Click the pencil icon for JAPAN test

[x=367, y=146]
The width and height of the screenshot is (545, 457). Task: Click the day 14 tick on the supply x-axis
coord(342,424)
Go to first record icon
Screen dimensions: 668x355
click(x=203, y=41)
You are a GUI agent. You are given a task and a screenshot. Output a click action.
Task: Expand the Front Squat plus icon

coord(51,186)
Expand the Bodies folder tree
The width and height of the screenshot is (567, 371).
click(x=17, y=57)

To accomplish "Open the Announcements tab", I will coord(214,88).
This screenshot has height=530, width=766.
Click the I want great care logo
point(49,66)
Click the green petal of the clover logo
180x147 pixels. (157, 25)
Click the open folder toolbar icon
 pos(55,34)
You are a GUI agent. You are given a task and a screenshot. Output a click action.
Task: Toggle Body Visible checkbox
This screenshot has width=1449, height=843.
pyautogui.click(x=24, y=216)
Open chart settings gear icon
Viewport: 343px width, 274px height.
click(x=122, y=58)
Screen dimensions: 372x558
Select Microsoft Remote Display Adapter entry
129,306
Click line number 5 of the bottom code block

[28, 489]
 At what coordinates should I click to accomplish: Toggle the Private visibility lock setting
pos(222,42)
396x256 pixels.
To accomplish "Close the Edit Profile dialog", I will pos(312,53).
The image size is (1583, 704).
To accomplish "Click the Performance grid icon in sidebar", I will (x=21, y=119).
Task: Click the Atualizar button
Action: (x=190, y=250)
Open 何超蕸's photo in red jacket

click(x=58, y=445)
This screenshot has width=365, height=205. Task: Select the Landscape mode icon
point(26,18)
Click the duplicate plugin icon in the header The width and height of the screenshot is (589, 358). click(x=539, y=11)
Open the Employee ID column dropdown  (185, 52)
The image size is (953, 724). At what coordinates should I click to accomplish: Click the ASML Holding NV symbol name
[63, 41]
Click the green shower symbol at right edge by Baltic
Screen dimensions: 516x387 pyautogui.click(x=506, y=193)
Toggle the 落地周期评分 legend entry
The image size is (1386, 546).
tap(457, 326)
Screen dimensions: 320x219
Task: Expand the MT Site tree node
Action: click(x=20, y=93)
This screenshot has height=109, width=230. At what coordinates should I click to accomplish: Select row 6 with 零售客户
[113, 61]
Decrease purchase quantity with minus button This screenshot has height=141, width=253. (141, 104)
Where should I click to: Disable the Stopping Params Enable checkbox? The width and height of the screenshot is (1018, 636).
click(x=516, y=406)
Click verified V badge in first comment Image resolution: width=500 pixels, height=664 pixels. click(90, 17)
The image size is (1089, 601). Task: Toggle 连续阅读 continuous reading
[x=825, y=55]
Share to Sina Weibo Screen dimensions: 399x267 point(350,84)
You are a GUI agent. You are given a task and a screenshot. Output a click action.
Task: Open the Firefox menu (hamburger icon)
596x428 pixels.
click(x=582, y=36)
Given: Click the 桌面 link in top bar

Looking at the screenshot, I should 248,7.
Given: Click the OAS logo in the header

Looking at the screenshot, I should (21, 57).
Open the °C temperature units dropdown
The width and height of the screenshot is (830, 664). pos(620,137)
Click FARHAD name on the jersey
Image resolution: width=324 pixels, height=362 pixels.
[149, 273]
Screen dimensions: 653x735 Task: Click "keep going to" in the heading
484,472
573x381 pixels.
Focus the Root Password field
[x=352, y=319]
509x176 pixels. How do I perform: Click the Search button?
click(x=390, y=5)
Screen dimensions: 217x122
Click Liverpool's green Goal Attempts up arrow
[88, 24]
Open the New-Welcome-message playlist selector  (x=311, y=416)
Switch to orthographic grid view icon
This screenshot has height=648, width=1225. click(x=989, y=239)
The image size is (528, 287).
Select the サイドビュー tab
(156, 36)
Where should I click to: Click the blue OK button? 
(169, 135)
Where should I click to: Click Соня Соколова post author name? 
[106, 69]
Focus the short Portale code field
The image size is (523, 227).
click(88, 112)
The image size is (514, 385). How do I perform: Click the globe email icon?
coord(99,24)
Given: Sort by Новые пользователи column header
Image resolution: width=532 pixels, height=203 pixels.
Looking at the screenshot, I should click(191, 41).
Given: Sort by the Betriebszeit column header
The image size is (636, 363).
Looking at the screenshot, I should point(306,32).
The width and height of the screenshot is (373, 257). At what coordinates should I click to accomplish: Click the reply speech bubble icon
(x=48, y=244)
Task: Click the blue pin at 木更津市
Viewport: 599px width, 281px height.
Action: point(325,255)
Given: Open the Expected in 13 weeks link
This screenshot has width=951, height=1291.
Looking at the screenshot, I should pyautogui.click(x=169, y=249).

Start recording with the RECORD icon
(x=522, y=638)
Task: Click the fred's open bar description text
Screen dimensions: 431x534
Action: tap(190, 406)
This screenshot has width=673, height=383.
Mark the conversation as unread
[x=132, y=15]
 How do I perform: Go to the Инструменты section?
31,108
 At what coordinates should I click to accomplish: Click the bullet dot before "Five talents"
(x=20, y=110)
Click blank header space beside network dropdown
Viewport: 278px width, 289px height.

● ● ●

- **TASK OBJECTIVE**
Copy out each entry exactly, leaving nothing out.

- **RESPONSE TO THE TASK**
Click the pencil icon for JAPAN test

[x=367, y=146]
The width and height of the screenshot is (545, 457). Task: Click the day 14 tick on the supply x-axis
coord(342,424)
Go to first record icon
Screen dimensions: 668x355
click(x=203, y=41)
You are a GUI agent. You are given a task and a screenshot. Output a click action.
Task: Expand the Front Squat plus icon

coord(51,186)
Expand the Bodies folder tree
The width and height of the screenshot is (567, 371).
click(x=17, y=57)

To accomplish "Open the Announcements tab", I will coord(214,88).
This screenshot has height=530, width=766.
Click the I want great care logo
point(49,66)
Click the green petal of the clover logo
180x147 pixels. (157, 25)
Click the open folder toolbar icon
 pos(55,34)
You are a GUI agent. You are given a task and a screenshot. Output a click action.
Task: Toggle Body Visible checkbox
This screenshot has width=1449, height=843.
pyautogui.click(x=24, y=216)
Open chart settings gear icon
Viewport: 343px width, 274px height.
click(x=122, y=58)
Screen dimensions: 372x558
Select Microsoft Remote Display Adapter entry
129,306
Click line number 5 of the bottom code block

[28, 489]
 At what coordinates should I click to accomplish: Toggle the Private visibility lock setting
pos(222,42)
396x256 pixels.
To accomplish "Close the Edit Profile dialog", I will pos(312,53).
The image size is (1583, 704).
To accomplish "Click the Performance grid icon in sidebar", I will (x=21, y=119).
Task: Click the Atualizar button
Action: (x=190, y=250)
Open 何超蕸's photo in red jacket

click(x=58, y=445)
This screenshot has width=365, height=205. Task: Select the Landscape mode icon
point(26,18)
Click the duplicate plugin icon in the header The width and height of the screenshot is (589, 358). click(x=539, y=11)
Open the Employee ID column dropdown  (185, 52)
The image size is (953, 724). At what coordinates should I click to accomplish: Click the ASML Holding NV symbol name
[63, 41]
Click the green shower symbol at right edge by Baltic
Screen dimensions: 516x387 pyautogui.click(x=506, y=193)
Toggle the 落地周期评分 legend entry
The image size is (1386, 546).
tap(457, 326)
Screen dimensions: 320x219
Task: Expand the MT Site tree node
Action: click(x=20, y=93)
This screenshot has height=109, width=230. At what coordinates should I click to accomplish: Select row 6 with 零售客户
[113, 61]
Decrease purchase quantity with minus button This screenshot has height=141, width=253. (141, 104)
Where should I click to: Disable the Stopping Params Enable checkbox? The width and height of the screenshot is (1018, 636).
click(x=516, y=406)
Click verified V badge in first comment Image resolution: width=500 pixels, height=664 pixels. click(90, 17)
The image size is (1089, 601). Task: Toggle 连续阅读 continuous reading
[x=825, y=55]
Share to Sina Weibo Screen dimensions: 399x267 point(350,84)
You are a GUI agent. You are given a task and a screenshot. Output a click action.
Task: Open the Firefox menu (hamburger icon)
596x428 pixels.
click(x=582, y=36)
Given: Click the 桌面 link in top bar

Looking at the screenshot, I should 248,7.
Given: Click the OAS logo in the header

Looking at the screenshot, I should (21, 57).
Open the °C temperature units dropdown
The width and height of the screenshot is (830, 664). pos(620,137)
Click FARHAD name on the jersey
Image resolution: width=324 pixels, height=362 pixels.
[149, 273]
Screen dimensions: 653x735 Task: Click "keep going to" in the heading
484,472
573x381 pixels.
Focus the Root Password field
[x=352, y=319]
509x176 pixels. How do I perform: Click the Search button?
click(x=390, y=5)
Screen dimensions: 217x122
Click Liverpool's green Goal Attempts up arrow
[88, 24]
Open the New-Welcome-message playlist selector  (x=311, y=416)
Switch to orthographic grid view icon
This screenshot has height=648, width=1225. click(x=989, y=239)
The image size is (528, 287).
Select the サイドビュー tab
(156, 36)
Where should I click to: Click the blue OK button? 
(169, 135)
Where should I click to: Click Соня Соколова post author name? 
[106, 69]
Focus the short Portale code field
The image size is (523, 227).
click(88, 112)
The image size is (514, 385). How do I perform: Click the globe email icon?
coord(99,24)
Given: Sort by Новые пользователи column header
Image resolution: width=532 pixels, height=203 pixels.
Looking at the screenshot, I should click(191, 41).
Given: Sort by the Betriebszeit column header
The image size is (636, 363).
Looking at the screenshot, I should point(306,32).
The width and height of the screenshot is (373, 257). At what coordinates should I click to accomplish: Click the reply speech bubble icon
(x=48, y=244)
Task: Click the blue pin at 木更津市
Viewport: 599px width, 281px height.
Action: point(325,255)
Given: Open the Expected in 13 weeks link
This screenshot has width=951, height=1291.
Looking at the screenshot, I should pyautogui.click(x=169, y=249).

Start recording with the RECORD icon
(x=522, y=638)
Task: Click the fred's open bar description text
Screen dimensions: 431x534
Action: tap(190, 406)
This screenshot has width=673, height=383.
Mark the conversation as unread
[x=132, y=15]
 How do I perform: Go to the Инструменты section?
31,108
 At what coordinates should I click to accomplish: Click the bullet dot before "Five talents"
(x=20, y=110)
Click blank header space beside network dropdown
Viewport: 278px width, 289px height.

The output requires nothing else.